(L to R) 1914-15 Star; British War Medal; Allied Victory Medal
We don't know anything about Walter's family or early life.
The First World War broke out in August 1914 and Walter joined the Army in November. He had a close enough connection to Manchester to join the 6th City Battalion. This was a 'Pals' unit being raised by men from this city who wanted to serve together. This unit became the 21st Battalion of the Manchester Regiment and Walter was assigned to XII Platoon in C Company. His service number was 18745.
The 21st Battalion trained in Manchester until January 1915 when it moved to Morecambe, Lancashire. That April Walter moved to Belton Park near Grantham, Lincolnshire, and in September he was sent to Larkhill in Wiltshire with the battalion. They sailed to France on the 10th November 1915.
We don't know anything about Walter's time on the Western Front, but there is nothing to suggest he ever left the 21st Battalion.
The battalion spent the early months of 1916 around Mametz near Fricourt. Walter and his comrades took their turn in the front line and took part in raids on the German trenches. During June the battalion began training to take part in the Somme Offensive, which was scheduled to begin on the 1st July.
The 21st Battalion attacked Mametz on the 1st July. They continued to play a part in the fighting on the Somme until the offensive ended in November 1916. They then fought at the Battle of Arras in April 1917 and the Passchendaele Offensive around Ypres in Belgium during the autumn of that year.

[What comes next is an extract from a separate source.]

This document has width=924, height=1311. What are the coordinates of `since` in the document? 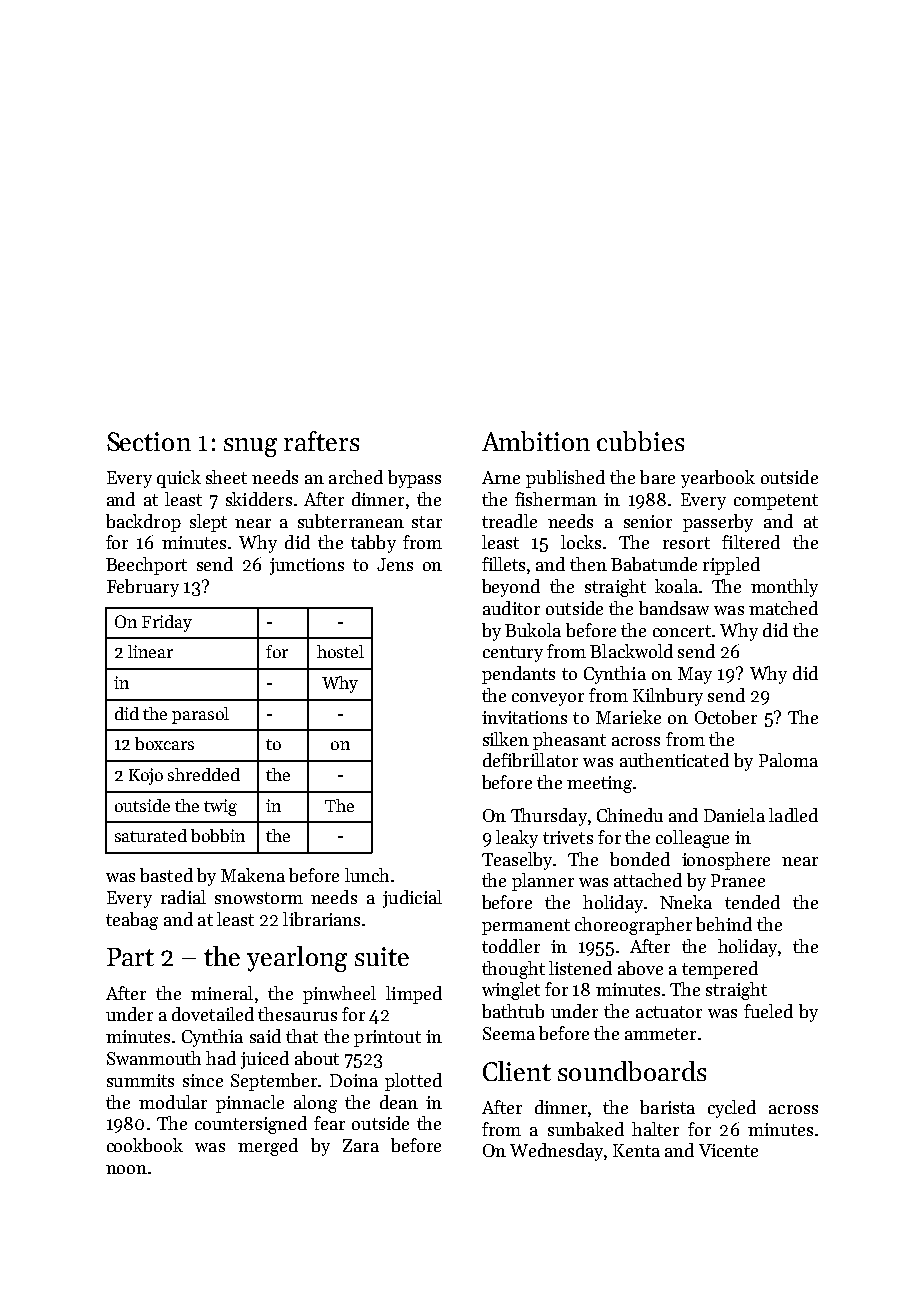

Walter's war changed in November 1917. The 21st Battalion was one of a number of British units sent to Italy to help the Italian Army in its fight against Austria-Hungary. They served on the River Piave and the Asiago Plateau until September 1918. This was a much quieter time for the battalion.
In France the Allies had begun an offensive against the Germans on the 8th August. It was very successful and the Allies began advancing rapidly. Several British units were returned to France to take part in what would become known as the Hundred Days Offensive; the 21st Battalion was one of them. They arrived in France in mid-September and first entered combat early the next month.
The battalion took part in the British advance in Picardy, and by the end of the war on the 11th November they had reached the Forest of Mormal.
Walter survived the war, and will have been demobilised out of the Army shortly after it ended. The rest of his life remains a mystery.
Walter's medals were donated to the Museum of the Manchester Regiment in November 1994.